Reputation: 510
I want to create a data frame with rows that repeat.
Here is my original dataset:
> mtcars_columns_a
variables_interest data_set data_set_and_variables_interest mean
1 mpg mtcars mtcars$mpg 20.09062
2 disp mtcars mtcars$disp 230.72188
3 hp mtcars mtcars$hp 146.68750
Here is my desire dataset
> mtcars_columns_b
variables_interest data_set data_set_and_variables_interest mean
1 mpg mtcars mtcars$mpg 20.09062
2 mpg mtcars mtcars$mpg 20.09062
3 disp mtcars mtcars$disp 230.72188
4 disp mtcars mtcars$disp 230.72188
5 hp mtcars mtcars$hp 146.68750
6 hp mtcars mtcars$hp 146.68750
I know how to do this the long way manually, but this is time consuming and rigid. Is there a quicker way to do this that is more automated and flexible?

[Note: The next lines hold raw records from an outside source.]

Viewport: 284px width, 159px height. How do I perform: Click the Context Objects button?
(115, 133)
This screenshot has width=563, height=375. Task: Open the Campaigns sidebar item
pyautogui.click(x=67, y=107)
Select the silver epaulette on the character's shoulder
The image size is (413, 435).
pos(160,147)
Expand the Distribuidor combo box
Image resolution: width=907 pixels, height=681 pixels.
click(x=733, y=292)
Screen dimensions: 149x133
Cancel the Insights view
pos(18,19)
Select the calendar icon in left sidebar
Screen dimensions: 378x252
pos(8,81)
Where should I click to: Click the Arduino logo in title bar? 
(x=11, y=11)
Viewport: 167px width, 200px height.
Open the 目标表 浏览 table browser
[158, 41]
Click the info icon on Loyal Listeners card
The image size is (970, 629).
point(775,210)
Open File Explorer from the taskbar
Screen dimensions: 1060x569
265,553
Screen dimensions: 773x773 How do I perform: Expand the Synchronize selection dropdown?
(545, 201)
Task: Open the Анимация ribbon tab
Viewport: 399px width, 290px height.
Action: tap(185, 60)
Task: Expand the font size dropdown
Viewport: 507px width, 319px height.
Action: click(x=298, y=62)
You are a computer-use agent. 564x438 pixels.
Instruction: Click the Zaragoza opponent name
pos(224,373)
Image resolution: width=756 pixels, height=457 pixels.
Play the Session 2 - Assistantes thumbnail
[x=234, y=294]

Here is the code I used to create the dataset:
# mtcars data
## displays data
mtcars
## 3 row data set
### lists columns of interest
# ---- NOTE: REQUIRES MANUAL INPUT
# ---- NOTE: lists variables of interest
mtcars_columns_a <-
data.frame(
c(
"mpg",
"disp",
"hp"
)
)
# ---- NOTE: REQUIRES MANUAL INPUT
# ---- NOTE: adds colnames
names(mtcars_columns_a)[names(mtcars_columns_a) == 'c..mpg....disp....hp..'] <- 'variables_interest'
### adds data set info
mtcars_columns_a$data_set <-
c("mtcars")
### creates data_set_and_variables_interest column
mtcars_columns_a$data_set_and_variables_interest <-
paste(mtcars_columns_a$data_set,mtcars_columns_a$variables_interest,sep = "$")
### creates mean column
mtcars_columns_a$mean <-
c(
mean(mtcars$mpg),
mean(mtcars$disp),
mean(mtcars$hp)
)
## 6 row data set., the long way
### lists columns of interest
# ---- NOTE: REQUIRES MANUAL INPUT
# ---- NOTE: lists variables of interest
mtcars_columns_b <-
data.frame(
c(
"mpg",
"mpg",
"disp",
"disp",
"hp",
"hp"
)
)
# ---- NOTE: REQUIRES MANUAL INPUT
# ---- NOTE: adds colnames
names(mtcars_columns_b)[names(mtcars_columns_b) == 'c..mpg....mpg....disp....disp....hp....hp..'] <- 'variables_interest'
### adds data set info
mtcars_columns_b$data_set <-
c("mtcars")
### creates data_set_and_variables_interest column
mtcars_columns_b$data_set_and_variables_interest <-
paste(mtcars_columns_b$data_set,mtcars_columns_b$variables_interest,sep = "$")
### creates mean column
mtcars_columns_b$mean <-
c(
mean(mtcars$mpg),
mean(mtcars$mpg),
mean(mtcars$disp),
mean(mtcars$disp),
mean(mtcars$hp),
mean(mtcars$hp)
)
Upvotes: 0
Views: 68
Reputation: 886938
Another option is uncount
library(dplyr)
library(tidyr)
mtcars_columns_a %>%
uncount(2)
Upvotes: 3
Reputation: 101024
You can try rep
like below
mtcars_columns_a[rep(seq(nrow(mtcars_columns_a)), each = 2),]
Upvotes: 2
Reputation: 1441
The order of records in a data.frame
object is usually not meaningful, so you could just do:
rbind(mtcars_columns_a, mtcars_columns_a)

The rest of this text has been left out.